4.4. Превращение реализма в ведущее направление литературы 88
Заключение 92
- Начало и ход монтажа истории литературы. Отпечатки нэповских свобод и вульгарно-социологического нигилизма тоталитаризма
- Отражение амплитуды абызовского движения в прогрессивной литературе. Просвещенческие порывы и мотивы спаянности абызов в литературе 20-х—30-х гг. XIX в
- Своеобразие художественных постижений времени скрытного реализма
- Превращение реализма в ведущее направление литературы
Начало и ход монтажа истории литературы. Отпечатки нэповских свобод и вульгарно-социологического нигилизма тоталитаризма
Первые шаги изысканий и обнародования памятников литературы текущего XIX в., как в общей массе печатной продукции, так и в масштабах истории литературы,-занимают весьма незначительное место. В этом деле у печати не было ни ясно намеченной и осознанной задачи — программы, ни системы, ни методичности, ни руководящего, ни организационного, ни научно-идеологического наводящего центра, ни специализированных и подготовленных кадров. Очень редкие такие издания оставались оторванными от общего хода литературы, единичными пренебрежительными фактами. Подбор к печати литературного материала носит случайный характер. Эта область знания еще не отпочковалась от общесинкретического характера культуры. Поэтому она в XIX в. еще не имеет определившуюся форму, четко очерченные грани. Даже обращение к этому делу европейски-образованных людей («Татарская хрестоматия» М.Иванова, 1842 г., «Турецкая хрестоматия» И.И.Березина и др.) не могло внести какое-нибудь обновление — поколебать устои синкретизма. И в трудах татарских ученых, так или иначе соприкасающихся с этой задачей, оно носит скорее подсобный, вспомогательный характер. Так, в исторических трудах Ш.Марджани (II том «Мустафаделахбар»а,.. VI том «Ва-фиятел ахлаф»а...), Р.Фахрутдинова (I и II томы «Асар;»а) и в культурологических рукописях К.Насыри зафиксированы весьма ценные короткие биографические справки писателей XIX в., приводятся отдельные образцы творчества некоторых авторов. Дальше этого в освоении истории литературы XIX век не перешагнул.
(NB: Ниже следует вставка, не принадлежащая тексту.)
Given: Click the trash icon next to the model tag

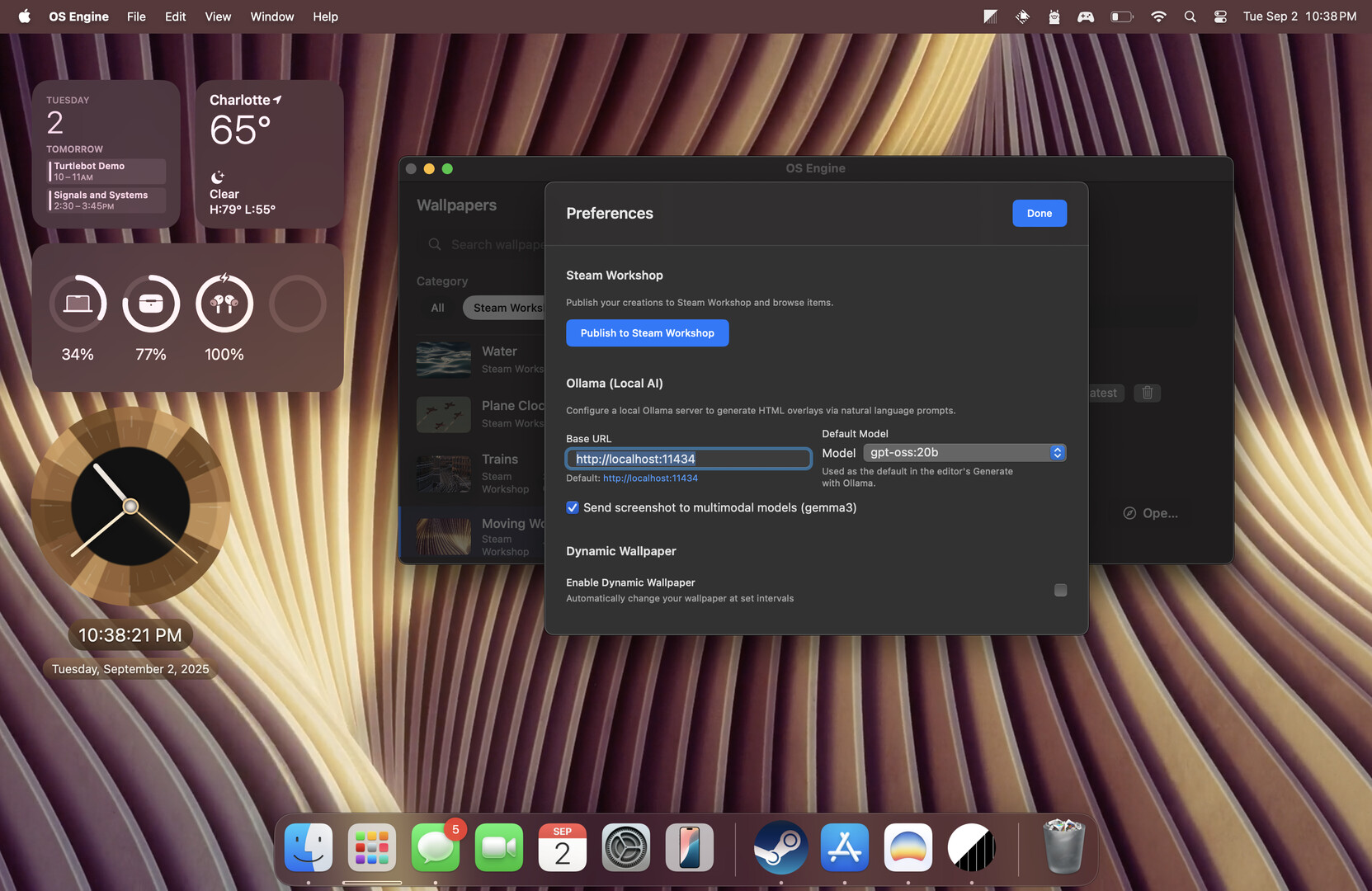Looking at the screenshot, I should coord(1147,393).

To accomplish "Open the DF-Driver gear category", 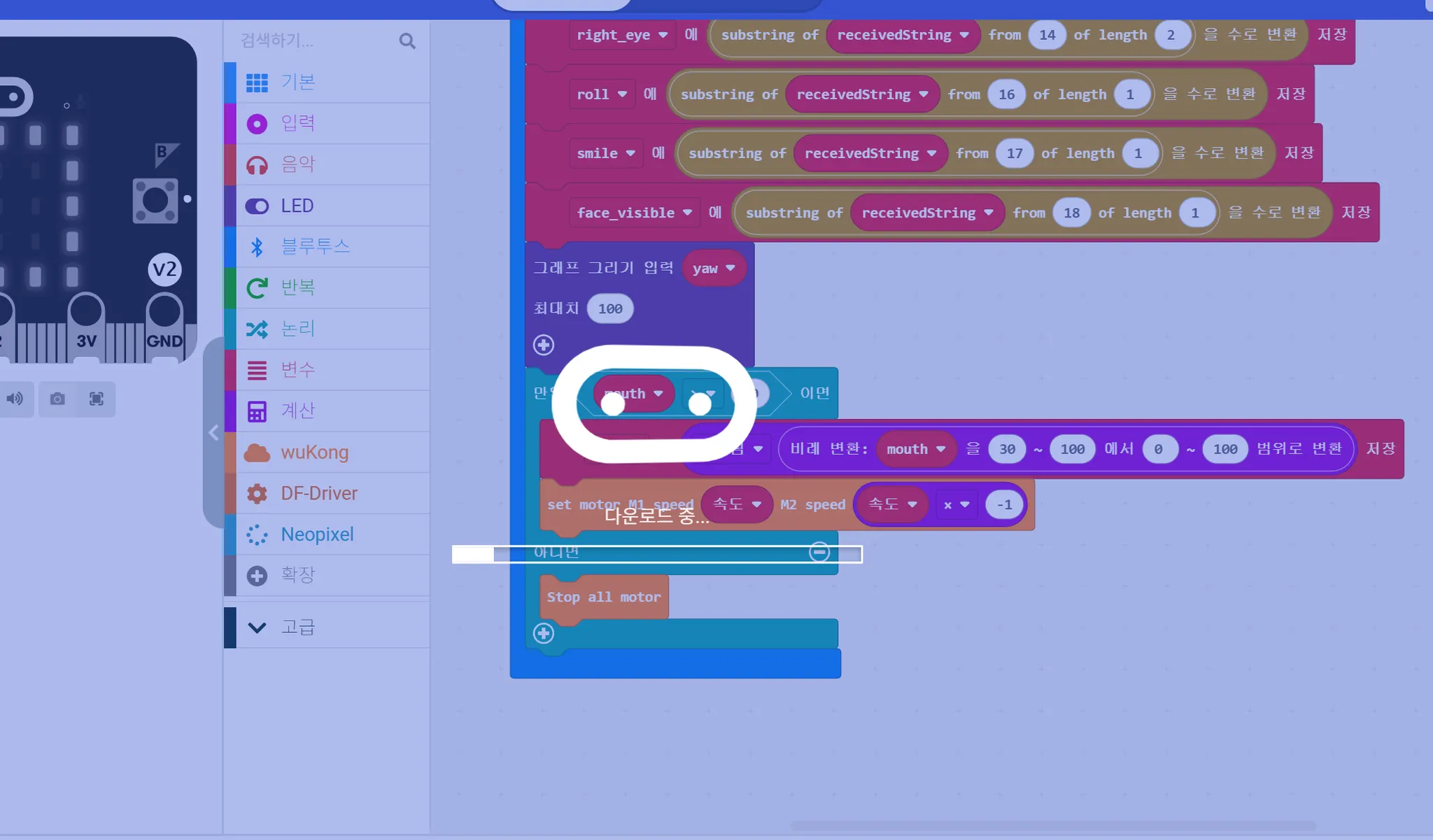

Правда, в произведениях, выросших из отчетов полицейской инспекции русских цензоров татарской литературы, как-то: «Обзор литературной деятельности казанских татар-магометан за XIX в.» Н.Ф.Катанова (Н.Иовгород, 1903); «Очерк литературной деятельности казанских татар-магометан за 1890—1895 г.» и отчетах-очерках цензора В.Д.Смирнова, как бы появляются первичные наметки исследования истории татарской литераяуры последних лет XIX в. Но и они стояли в стороне от общего хода литературного развития татар в те годы, какого-нибудь существенного влияния на формирование истории татарской литературы оказать не смогли. Более кардинальное значение, в будущем, имел оставшийся, до сих пор, единственным, составленный и изданный Н.Ф.Катановым «Каталог книг, отпечатанных в типографии Императорского Казанского университета с .1800 по 1896 г. (Казань. Типография университета, 1896 г. Библиографию мусульманских изданий составил Н.Ф.Катанов).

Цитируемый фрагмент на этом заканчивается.